Work to complete | Each line with the word "computer" must appear in the answer, copied from the records.

Entries supplied |
++++++

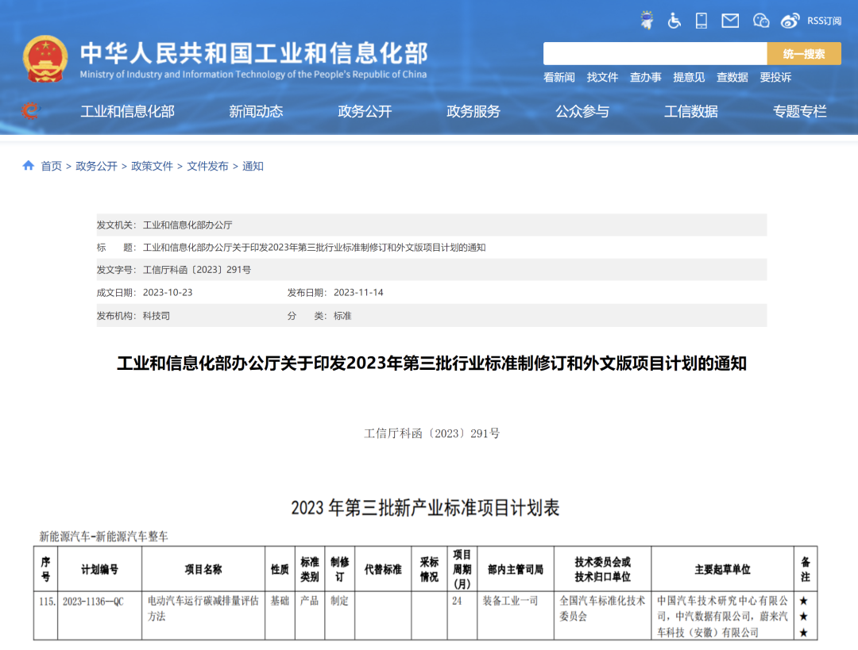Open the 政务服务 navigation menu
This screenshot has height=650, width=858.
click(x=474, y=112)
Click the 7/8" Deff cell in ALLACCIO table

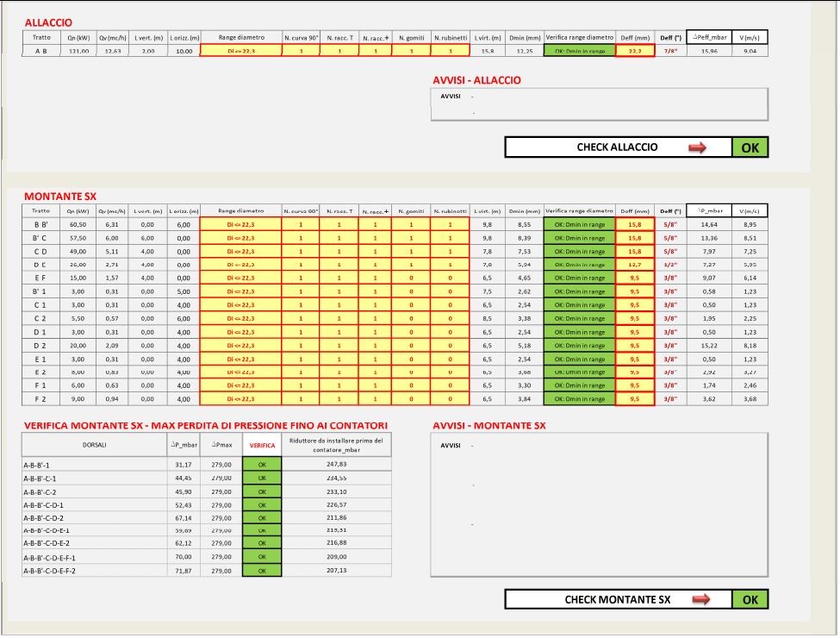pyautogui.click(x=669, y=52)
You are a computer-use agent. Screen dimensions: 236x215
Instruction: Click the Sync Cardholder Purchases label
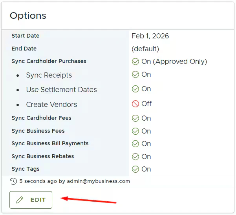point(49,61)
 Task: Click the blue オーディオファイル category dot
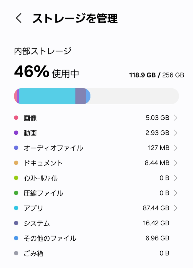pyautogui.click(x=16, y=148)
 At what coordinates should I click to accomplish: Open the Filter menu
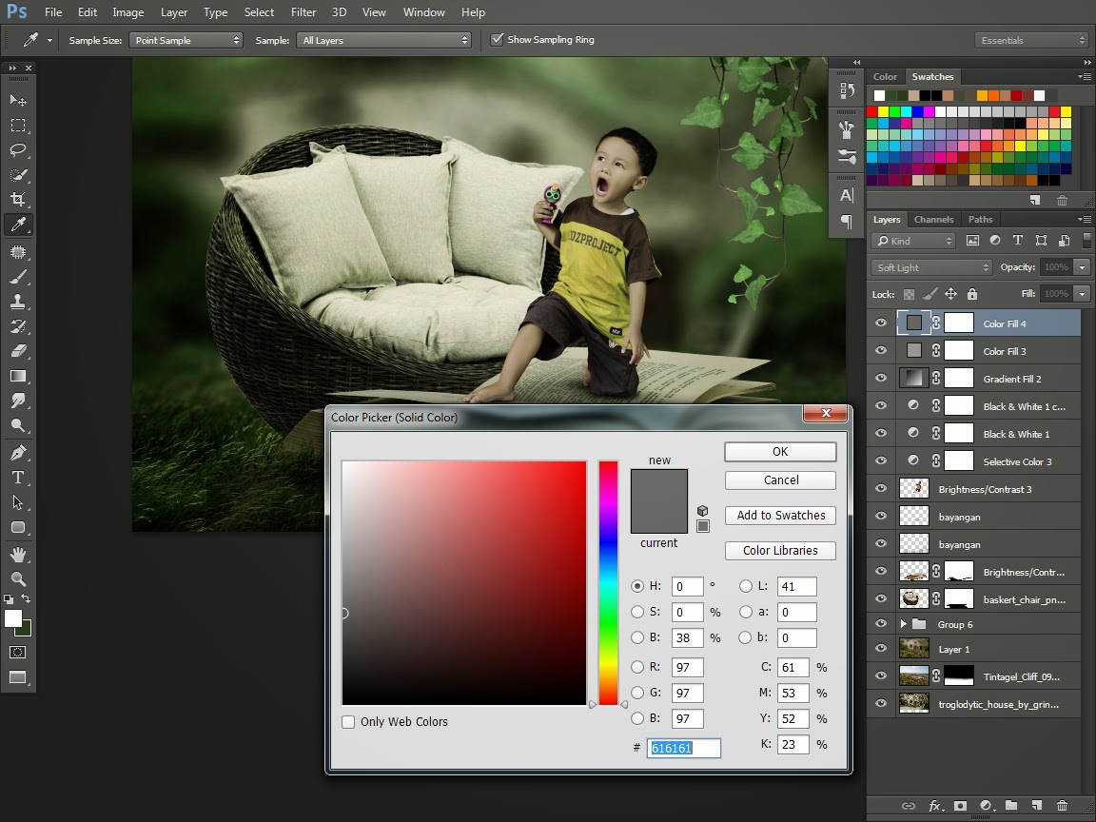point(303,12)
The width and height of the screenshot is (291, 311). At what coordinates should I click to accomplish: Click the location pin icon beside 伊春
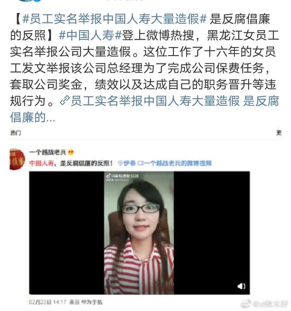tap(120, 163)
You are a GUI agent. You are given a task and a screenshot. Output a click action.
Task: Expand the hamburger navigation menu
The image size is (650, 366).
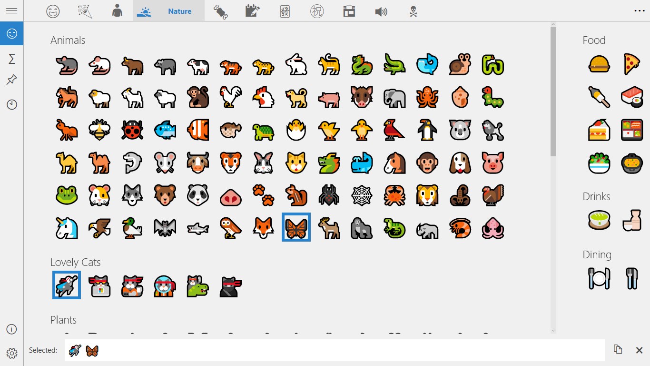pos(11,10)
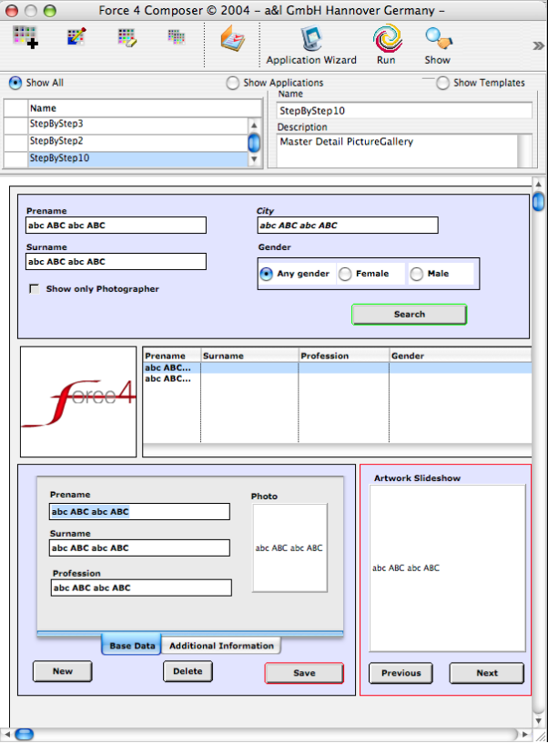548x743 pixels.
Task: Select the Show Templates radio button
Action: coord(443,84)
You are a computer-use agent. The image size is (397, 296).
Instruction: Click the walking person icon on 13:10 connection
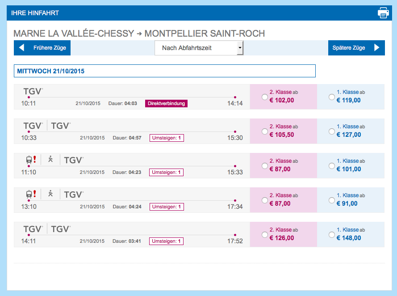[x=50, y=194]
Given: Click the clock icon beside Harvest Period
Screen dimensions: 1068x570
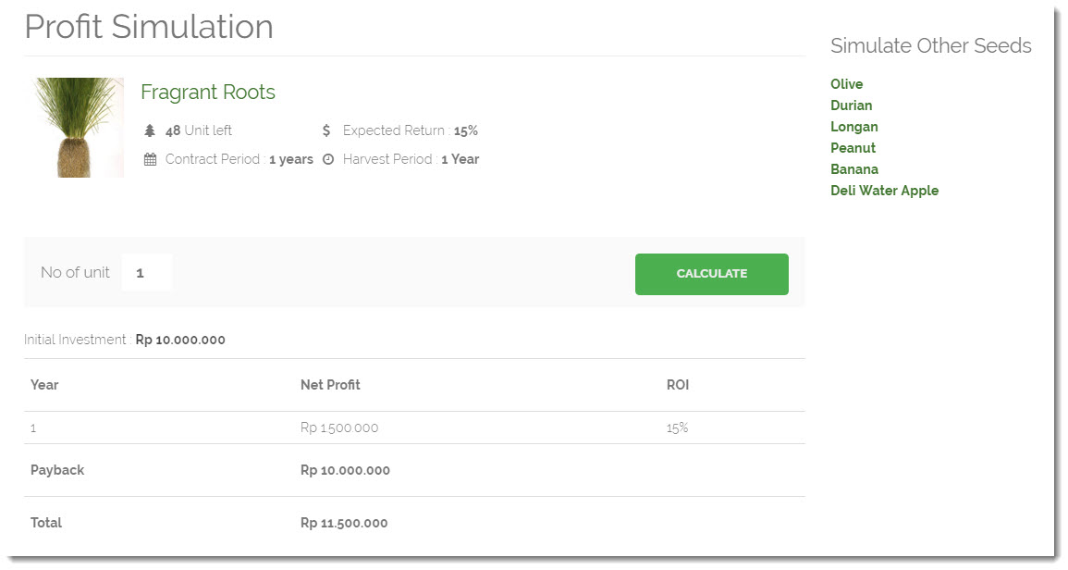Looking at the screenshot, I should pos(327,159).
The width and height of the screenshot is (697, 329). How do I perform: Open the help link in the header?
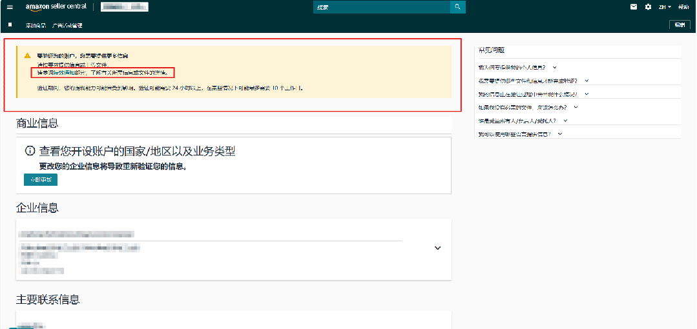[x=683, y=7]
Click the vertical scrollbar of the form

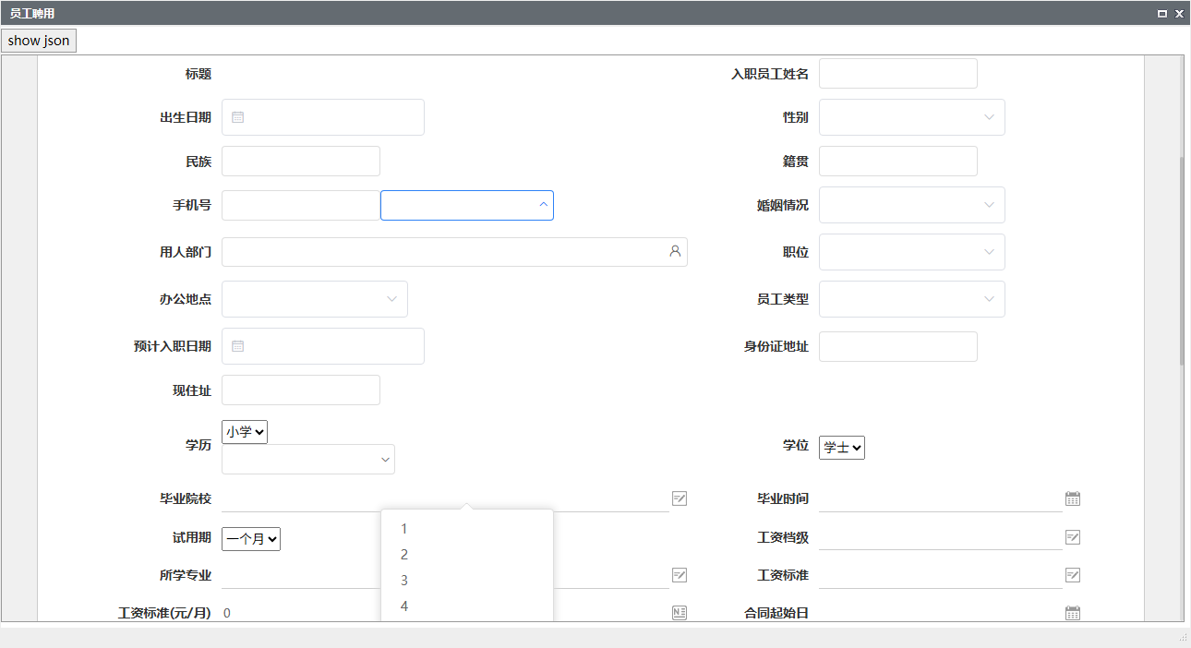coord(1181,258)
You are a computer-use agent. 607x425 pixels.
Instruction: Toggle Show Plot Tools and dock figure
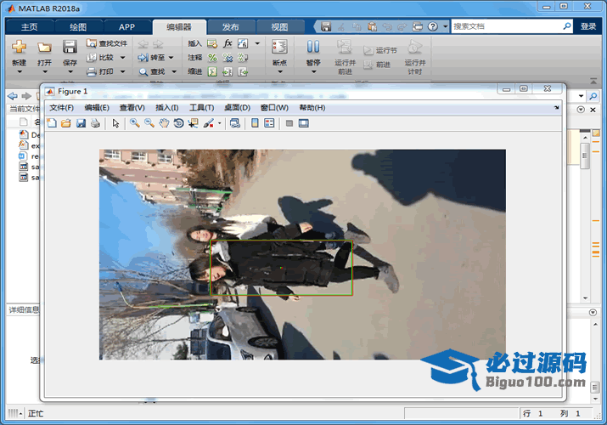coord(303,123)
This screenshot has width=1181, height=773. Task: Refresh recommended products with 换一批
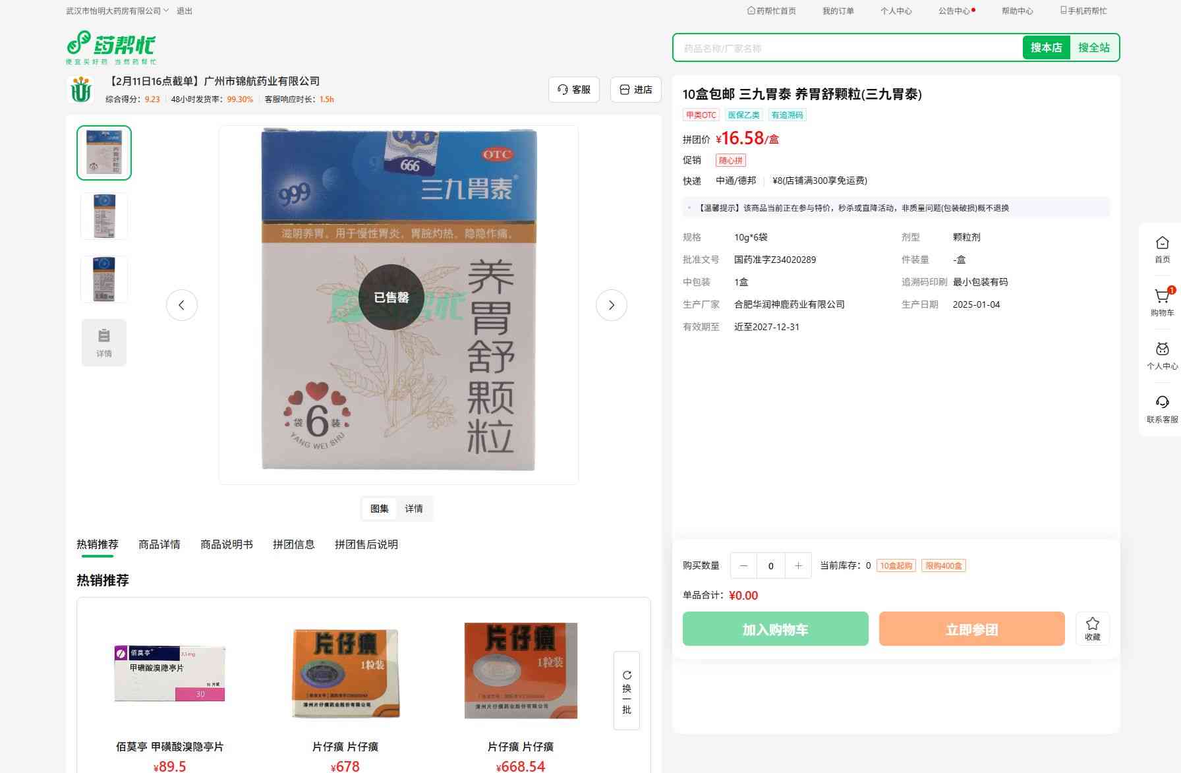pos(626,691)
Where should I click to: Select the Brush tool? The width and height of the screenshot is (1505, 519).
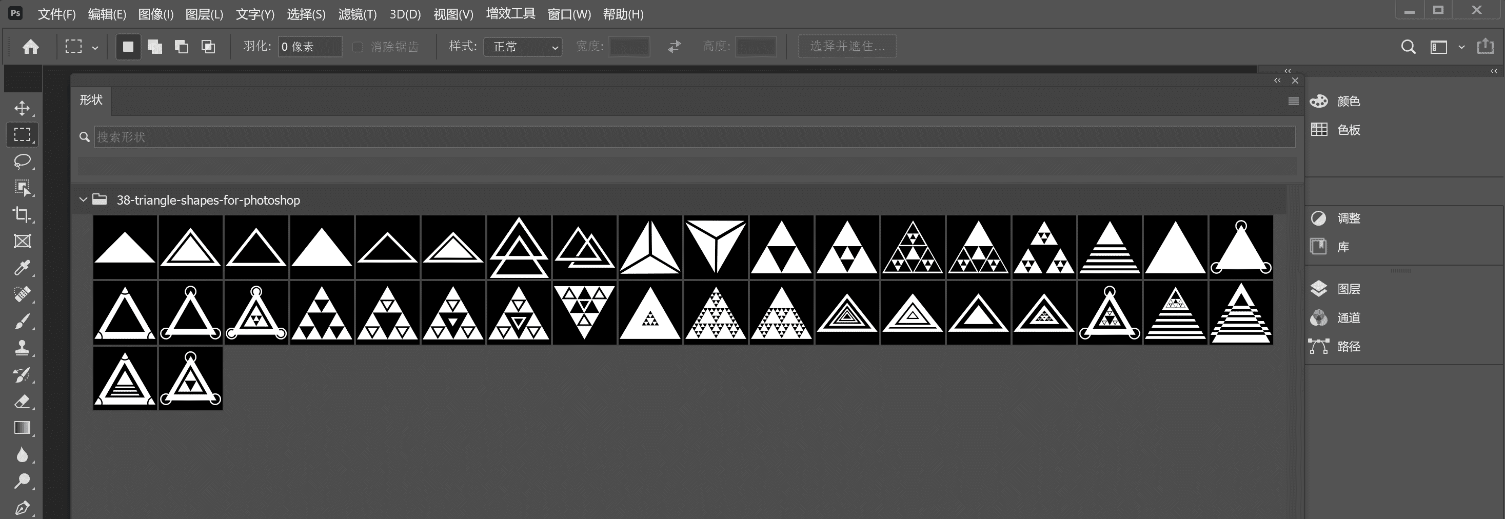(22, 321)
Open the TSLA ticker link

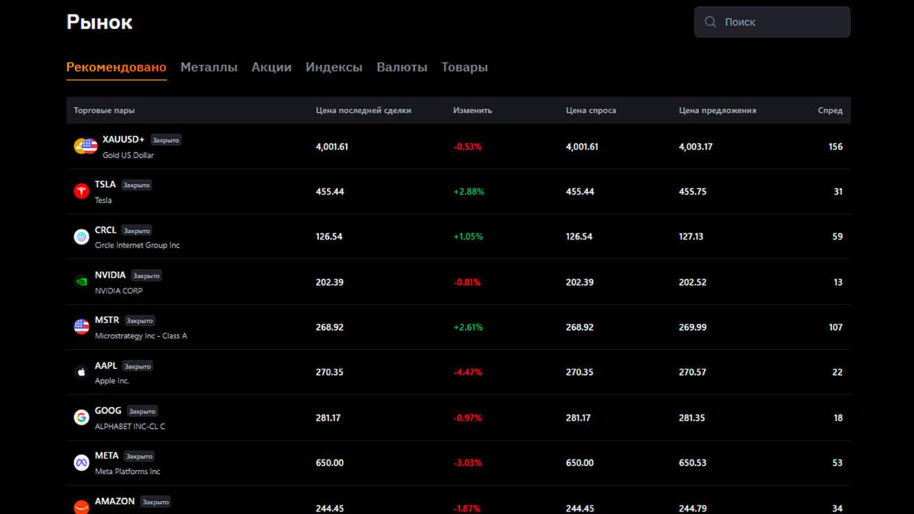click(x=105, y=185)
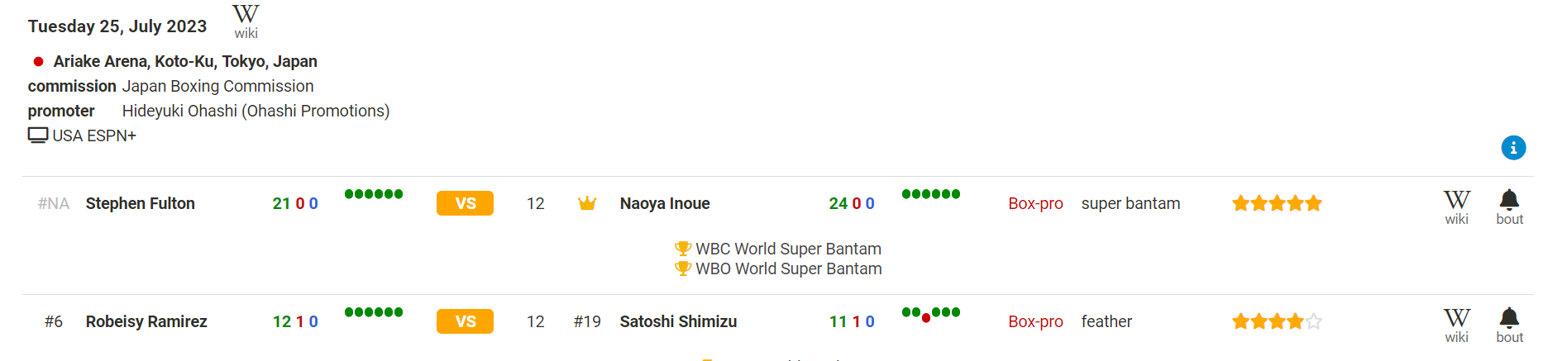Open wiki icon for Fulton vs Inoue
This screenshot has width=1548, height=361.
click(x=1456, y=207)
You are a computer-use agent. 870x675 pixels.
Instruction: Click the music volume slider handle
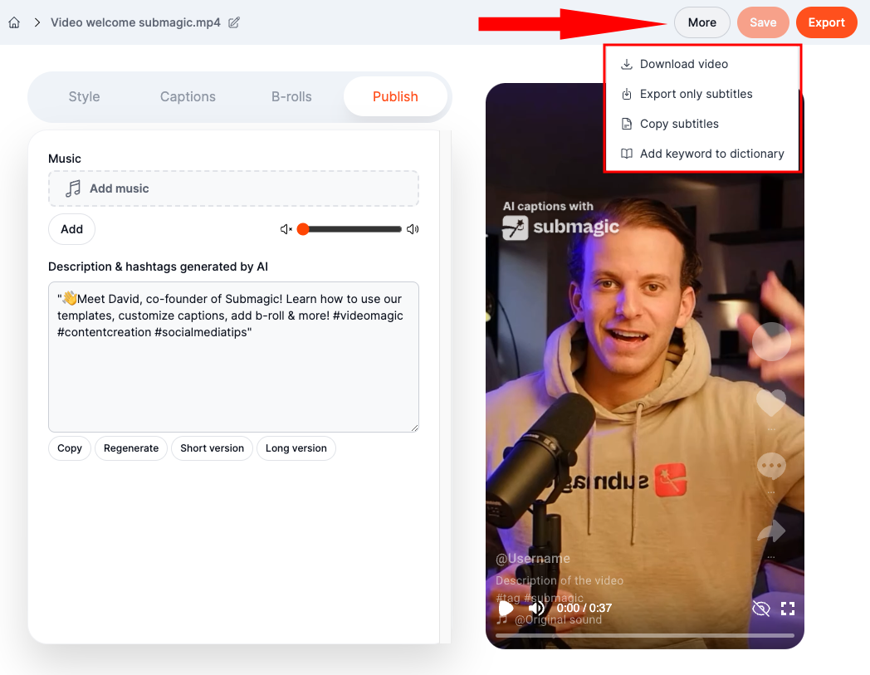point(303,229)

++++++

Solved exercise |
You are a computer-use agent. Screen dimensions: 236x215
You are a computer-use agent. The image size is (397, 296).
You are a computer-use agent. 607x425 pixels.
You are a computer-use agent. 870x675 pixels.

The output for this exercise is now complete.